3) L’azienda finita nel mirino dell’inchiesta che sta scuotendo il Partito dei Lavoratori è la Petrobras, azienda petrolifera pubblica. Secondo te, c’è in gioco un possibile tentativo di privatizzare il gigante petrolifero?

Se la destra tornerà al potere, sia che al Planalto sieda Temer sia che ad approfittarne sia Aécio Neves, è molto probabile che non solo Petrobrás sarà privatizzata, ma un intero Paese. La privatizzazione dell’omonima messicana di Petrobrás, Pemex, ha contribuito a portare alla deriva il Messico. Oltre al gigante petrolifero, l’ondata di privatizzazioni finirà per mettere in ginocchio il Brasile. In Argentina, sono bastati pochi mesi di permanenza alla Casa Rosada di Mauricio Macri per far tornare il Paese quello che era in epoca menemista e tra la fine del secolo scorso e l’inizio degli anni Duemila, con i fondi avvoltoio che già si stanno fregando le mani. Petrobrás potrebbe essere utilizzata come arma dalla destra brasiliana per far capire il “vento nuovo” che spira nel Paese. Ad avvantaggiarsene, ancora una volta, saranno le multinazionali che, in certi Stati del continente latinoamericano, in pratica già amministrano direttamente la vita politica, economica e sociale.

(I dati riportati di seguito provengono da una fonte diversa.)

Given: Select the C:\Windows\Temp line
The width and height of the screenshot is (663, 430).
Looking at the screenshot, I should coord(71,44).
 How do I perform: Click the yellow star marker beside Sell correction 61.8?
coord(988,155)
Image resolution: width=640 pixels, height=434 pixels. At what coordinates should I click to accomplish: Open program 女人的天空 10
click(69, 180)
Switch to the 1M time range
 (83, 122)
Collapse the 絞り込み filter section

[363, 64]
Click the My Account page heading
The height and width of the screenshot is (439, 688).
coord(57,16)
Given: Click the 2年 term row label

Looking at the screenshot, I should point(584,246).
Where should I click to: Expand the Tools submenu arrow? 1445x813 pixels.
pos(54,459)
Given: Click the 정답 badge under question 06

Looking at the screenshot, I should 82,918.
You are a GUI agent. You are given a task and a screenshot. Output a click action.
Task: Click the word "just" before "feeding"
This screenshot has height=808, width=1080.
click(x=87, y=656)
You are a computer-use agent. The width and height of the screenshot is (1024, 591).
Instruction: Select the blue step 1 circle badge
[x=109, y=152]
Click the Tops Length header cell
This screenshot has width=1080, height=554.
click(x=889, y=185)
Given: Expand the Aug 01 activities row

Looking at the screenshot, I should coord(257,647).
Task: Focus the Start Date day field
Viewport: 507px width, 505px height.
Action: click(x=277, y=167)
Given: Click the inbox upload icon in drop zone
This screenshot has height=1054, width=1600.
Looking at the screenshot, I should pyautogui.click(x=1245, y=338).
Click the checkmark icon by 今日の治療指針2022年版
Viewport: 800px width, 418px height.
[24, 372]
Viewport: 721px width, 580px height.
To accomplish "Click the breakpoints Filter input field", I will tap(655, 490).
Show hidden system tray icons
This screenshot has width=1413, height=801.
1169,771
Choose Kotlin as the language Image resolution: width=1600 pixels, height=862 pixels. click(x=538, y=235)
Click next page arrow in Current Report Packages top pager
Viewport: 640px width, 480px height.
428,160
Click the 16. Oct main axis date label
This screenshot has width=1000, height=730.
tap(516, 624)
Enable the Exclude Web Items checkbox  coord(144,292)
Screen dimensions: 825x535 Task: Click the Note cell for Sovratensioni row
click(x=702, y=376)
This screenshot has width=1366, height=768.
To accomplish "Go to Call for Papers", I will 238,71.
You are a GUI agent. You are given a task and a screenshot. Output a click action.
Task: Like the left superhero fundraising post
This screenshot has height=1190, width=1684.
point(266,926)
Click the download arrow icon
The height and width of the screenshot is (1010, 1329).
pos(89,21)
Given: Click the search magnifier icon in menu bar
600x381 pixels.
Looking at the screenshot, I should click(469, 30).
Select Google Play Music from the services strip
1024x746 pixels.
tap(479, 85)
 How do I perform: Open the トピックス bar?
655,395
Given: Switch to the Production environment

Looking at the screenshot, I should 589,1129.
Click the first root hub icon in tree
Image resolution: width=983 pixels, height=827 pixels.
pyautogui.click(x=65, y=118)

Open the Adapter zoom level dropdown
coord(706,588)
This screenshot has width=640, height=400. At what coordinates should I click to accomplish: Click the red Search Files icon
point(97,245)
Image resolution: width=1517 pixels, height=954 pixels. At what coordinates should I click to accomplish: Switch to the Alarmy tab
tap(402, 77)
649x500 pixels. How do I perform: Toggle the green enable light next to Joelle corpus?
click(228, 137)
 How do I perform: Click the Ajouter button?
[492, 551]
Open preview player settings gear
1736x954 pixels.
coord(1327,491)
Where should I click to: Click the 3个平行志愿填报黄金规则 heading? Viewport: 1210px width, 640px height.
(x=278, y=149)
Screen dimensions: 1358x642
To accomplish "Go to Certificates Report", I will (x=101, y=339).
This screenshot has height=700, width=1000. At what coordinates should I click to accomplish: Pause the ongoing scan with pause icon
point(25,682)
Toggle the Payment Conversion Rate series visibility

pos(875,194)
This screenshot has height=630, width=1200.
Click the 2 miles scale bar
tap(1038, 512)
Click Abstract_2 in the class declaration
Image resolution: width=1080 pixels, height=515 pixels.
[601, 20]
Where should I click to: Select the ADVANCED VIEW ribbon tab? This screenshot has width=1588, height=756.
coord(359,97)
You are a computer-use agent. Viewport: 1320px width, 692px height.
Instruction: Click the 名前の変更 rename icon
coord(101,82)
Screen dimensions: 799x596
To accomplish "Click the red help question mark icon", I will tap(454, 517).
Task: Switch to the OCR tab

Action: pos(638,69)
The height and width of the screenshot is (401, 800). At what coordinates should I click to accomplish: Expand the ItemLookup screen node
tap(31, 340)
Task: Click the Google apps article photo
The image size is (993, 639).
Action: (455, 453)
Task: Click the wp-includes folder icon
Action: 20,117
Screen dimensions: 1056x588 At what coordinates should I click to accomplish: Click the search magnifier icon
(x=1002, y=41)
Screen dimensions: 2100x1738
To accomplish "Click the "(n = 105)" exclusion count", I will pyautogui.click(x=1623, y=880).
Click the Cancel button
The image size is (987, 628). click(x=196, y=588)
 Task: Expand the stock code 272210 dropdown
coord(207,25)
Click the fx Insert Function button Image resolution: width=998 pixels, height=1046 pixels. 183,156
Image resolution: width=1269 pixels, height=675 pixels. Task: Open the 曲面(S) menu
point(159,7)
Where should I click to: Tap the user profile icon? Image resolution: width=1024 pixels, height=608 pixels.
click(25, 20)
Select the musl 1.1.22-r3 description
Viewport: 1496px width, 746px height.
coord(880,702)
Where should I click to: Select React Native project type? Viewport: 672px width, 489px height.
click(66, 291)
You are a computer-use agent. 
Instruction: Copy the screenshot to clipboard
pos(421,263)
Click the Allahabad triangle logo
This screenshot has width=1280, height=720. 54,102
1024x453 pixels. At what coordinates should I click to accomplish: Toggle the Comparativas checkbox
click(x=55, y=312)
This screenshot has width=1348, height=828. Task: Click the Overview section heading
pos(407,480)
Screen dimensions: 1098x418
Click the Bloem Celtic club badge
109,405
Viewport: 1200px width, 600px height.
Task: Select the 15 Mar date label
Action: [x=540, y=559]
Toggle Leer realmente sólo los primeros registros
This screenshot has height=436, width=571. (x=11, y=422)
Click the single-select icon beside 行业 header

4) Secondo quanto riportato dall’Antidiplomatico, il presidente dell’Uruguay ha definito così l’impeachment alla presidente Dilma Rousseff “assomiglia molto a un colpo di stato”. In effetti, la preoccupazione delle nazioni latinoamericane progressiste è giustificato, visto il momento già difficile per il gruppo dei Paesi che hanno impostato politiche “bolivariane” nell’ultimo decennio (si pensi all’elezione di Macrì in Argentina e alla morte di Chavez). Come pensi che la situazione brasiliana possa influenzare la geopolitica dell’America del Sud?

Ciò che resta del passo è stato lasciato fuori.